Their pharmaceutical industry or fine chemicals business is probably be totally different.
John Nicols
They have a very different complexion. The pharmaceutical industry in China is much more focused on the generic drugs and manufacturing for big pharmaceutical companies.
But we are excited to bring Pam’s Chinese expertise, frankly Asian expertise to the company. We look forward to leveraging her expertise and knowledge to potentially open up significant opportunities for us in Asia-Pacific.
Unidentified Analyst
Okay. And then the second question, at the very end of the call, you all mentioned about having a potential supply issue with the supplier of – when most of your clients or your customers want more than one supplier or one that you can demonstrate more than one supplier and how much confidence you have this one supplier is not going to source you before the year end?
John Nicols
Yes, we mentioned this issue because we’ve been working with this supplier to us over about the last month to deal with this manufacturing issue. They haven’t solved the problem yet.

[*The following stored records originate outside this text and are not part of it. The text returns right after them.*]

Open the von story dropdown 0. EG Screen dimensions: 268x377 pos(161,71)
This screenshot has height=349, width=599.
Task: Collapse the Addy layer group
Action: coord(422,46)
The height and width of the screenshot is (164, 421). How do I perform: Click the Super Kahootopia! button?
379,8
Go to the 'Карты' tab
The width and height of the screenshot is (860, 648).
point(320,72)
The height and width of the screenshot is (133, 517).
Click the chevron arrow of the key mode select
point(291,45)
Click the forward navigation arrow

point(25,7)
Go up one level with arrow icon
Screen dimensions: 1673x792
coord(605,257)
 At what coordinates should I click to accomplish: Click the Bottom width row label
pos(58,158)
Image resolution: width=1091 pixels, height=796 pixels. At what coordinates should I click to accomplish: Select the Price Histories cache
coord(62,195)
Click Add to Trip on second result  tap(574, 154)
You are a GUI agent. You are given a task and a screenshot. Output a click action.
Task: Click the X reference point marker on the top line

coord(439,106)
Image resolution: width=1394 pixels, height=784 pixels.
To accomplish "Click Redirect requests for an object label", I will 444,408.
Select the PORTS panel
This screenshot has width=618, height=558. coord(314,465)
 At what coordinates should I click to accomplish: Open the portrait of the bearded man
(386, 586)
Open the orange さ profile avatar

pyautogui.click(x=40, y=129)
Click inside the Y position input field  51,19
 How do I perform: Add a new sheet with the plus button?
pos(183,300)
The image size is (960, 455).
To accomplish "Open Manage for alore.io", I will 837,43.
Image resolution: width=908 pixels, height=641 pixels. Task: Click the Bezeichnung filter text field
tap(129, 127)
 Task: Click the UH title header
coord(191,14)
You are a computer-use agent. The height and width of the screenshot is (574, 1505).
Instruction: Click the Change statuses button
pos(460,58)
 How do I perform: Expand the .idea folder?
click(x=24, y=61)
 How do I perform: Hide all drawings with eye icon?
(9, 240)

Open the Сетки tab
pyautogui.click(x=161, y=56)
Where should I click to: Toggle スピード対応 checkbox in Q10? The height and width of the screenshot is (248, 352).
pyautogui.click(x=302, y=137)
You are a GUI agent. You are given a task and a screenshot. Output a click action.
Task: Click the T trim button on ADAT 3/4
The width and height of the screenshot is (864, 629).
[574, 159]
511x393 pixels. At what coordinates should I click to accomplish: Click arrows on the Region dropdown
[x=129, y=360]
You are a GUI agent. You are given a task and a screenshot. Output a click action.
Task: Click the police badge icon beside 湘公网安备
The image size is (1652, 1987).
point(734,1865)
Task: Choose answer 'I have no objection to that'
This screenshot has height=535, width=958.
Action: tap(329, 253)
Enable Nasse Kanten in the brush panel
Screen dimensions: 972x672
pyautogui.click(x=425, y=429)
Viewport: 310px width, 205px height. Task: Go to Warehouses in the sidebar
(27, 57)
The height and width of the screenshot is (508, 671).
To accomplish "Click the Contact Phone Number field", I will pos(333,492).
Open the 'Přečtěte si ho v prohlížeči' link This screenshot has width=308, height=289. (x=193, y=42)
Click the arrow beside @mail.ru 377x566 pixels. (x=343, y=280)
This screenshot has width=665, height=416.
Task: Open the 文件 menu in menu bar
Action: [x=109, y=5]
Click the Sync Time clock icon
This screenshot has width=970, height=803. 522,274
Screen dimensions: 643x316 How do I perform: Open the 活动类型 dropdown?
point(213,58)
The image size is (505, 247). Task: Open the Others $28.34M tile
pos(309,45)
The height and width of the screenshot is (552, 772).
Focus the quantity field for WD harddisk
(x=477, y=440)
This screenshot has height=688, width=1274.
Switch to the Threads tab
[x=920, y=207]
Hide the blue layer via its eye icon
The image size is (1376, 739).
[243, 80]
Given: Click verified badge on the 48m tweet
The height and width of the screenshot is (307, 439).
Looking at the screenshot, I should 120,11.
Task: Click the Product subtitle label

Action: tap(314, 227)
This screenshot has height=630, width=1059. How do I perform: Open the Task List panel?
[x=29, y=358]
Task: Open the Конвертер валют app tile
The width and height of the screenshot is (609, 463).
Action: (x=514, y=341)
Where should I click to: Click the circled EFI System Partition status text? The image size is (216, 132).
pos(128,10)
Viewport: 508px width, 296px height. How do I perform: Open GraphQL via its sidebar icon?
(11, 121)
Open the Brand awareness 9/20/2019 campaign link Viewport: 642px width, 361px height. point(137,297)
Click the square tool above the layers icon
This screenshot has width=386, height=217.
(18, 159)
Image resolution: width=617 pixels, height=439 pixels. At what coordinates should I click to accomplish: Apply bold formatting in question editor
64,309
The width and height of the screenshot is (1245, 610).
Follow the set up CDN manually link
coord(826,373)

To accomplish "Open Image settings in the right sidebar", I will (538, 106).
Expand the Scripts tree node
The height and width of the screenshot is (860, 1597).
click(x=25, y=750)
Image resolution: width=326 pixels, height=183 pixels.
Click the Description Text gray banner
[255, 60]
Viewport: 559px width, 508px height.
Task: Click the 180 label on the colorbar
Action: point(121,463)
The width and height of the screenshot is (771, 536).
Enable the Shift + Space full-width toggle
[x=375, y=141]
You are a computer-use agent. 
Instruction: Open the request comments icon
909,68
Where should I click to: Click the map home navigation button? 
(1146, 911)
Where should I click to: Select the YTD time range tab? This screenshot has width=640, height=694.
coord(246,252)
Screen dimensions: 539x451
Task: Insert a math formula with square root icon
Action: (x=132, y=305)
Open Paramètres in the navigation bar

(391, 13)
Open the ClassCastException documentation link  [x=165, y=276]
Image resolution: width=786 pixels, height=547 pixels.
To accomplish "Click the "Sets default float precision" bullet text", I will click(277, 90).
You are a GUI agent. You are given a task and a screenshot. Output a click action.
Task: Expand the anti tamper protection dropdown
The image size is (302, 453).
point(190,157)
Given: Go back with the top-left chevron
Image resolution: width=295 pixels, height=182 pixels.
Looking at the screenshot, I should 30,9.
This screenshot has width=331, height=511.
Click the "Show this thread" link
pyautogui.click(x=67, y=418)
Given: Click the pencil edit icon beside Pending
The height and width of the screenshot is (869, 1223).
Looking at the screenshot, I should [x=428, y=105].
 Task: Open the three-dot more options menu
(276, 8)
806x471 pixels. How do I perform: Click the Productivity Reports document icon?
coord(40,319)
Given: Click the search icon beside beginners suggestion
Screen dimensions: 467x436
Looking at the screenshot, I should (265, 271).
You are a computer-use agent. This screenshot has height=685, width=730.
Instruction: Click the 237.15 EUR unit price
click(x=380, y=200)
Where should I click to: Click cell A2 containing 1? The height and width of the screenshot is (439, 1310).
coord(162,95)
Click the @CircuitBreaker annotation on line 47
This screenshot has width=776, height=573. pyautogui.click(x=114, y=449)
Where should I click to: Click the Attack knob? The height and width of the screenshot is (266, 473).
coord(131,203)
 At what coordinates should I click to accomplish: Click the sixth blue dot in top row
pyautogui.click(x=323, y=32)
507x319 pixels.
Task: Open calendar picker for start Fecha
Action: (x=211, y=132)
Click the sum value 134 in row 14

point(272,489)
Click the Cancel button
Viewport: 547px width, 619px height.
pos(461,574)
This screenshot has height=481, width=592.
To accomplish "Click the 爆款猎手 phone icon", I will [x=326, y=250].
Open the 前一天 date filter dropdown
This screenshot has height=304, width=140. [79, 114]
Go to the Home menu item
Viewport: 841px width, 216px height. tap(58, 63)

We are confident that they will. It’s very hard to know when they will solve their manufacturing issues.
And so, we chose to identify the worst case potential revenue impact, if the manufacturer can’t solve it for the remaining eight weeks of the quarter. So, that’s one.
Number two, we manufacture in-house, we manufacture through this contract manufacturer, we have manufactured products for ourselves through other manufacturers as well. And it’s a careful balance with our clients whether we go through the time and expense of qualifying multiple sources.
Sometimes that makes sense for our customer, sometimes they are comfortable. We think we are striking a good balance in terms of the supply chain risk, but we have entered into this situation which we talk was notable enough to highlight.
But nonetheless we start – maintained our guidance for the year, because we think that that we will be able to hit our guidance as we work through this issue, but it’s possibility that we might not.
Unidentified Analyst
If you don’t work through the issue by the end of the year, do you think you will notify us your investors or do you think we will have to wait until March for your next conference call?
John Nicols
We’ll just have to see how this plays out. We don’t know yet.
Unidentified Analyst
Okay, thank you very much. I appreciate you’ve taking my questions.
John Nicols
Those were good questions. We appreciate your interest.
Thanks.
Operator
And ladies and gentlemen, that’s the all the time do we have for the rest of today’s call. I will now hand the call back over to John Nicols for closing remarks.
.
John Nicols
Okay, thank you. Thank you very much for participating on today’s call and we look forward to providing you – update on our progress in the next quarter.
Thank you very much for your interest in Codexis.
Operator
Ladies and gentlemen, that concludes today’s conference. Thank you for your participation.
You may now disconnect and have a great day.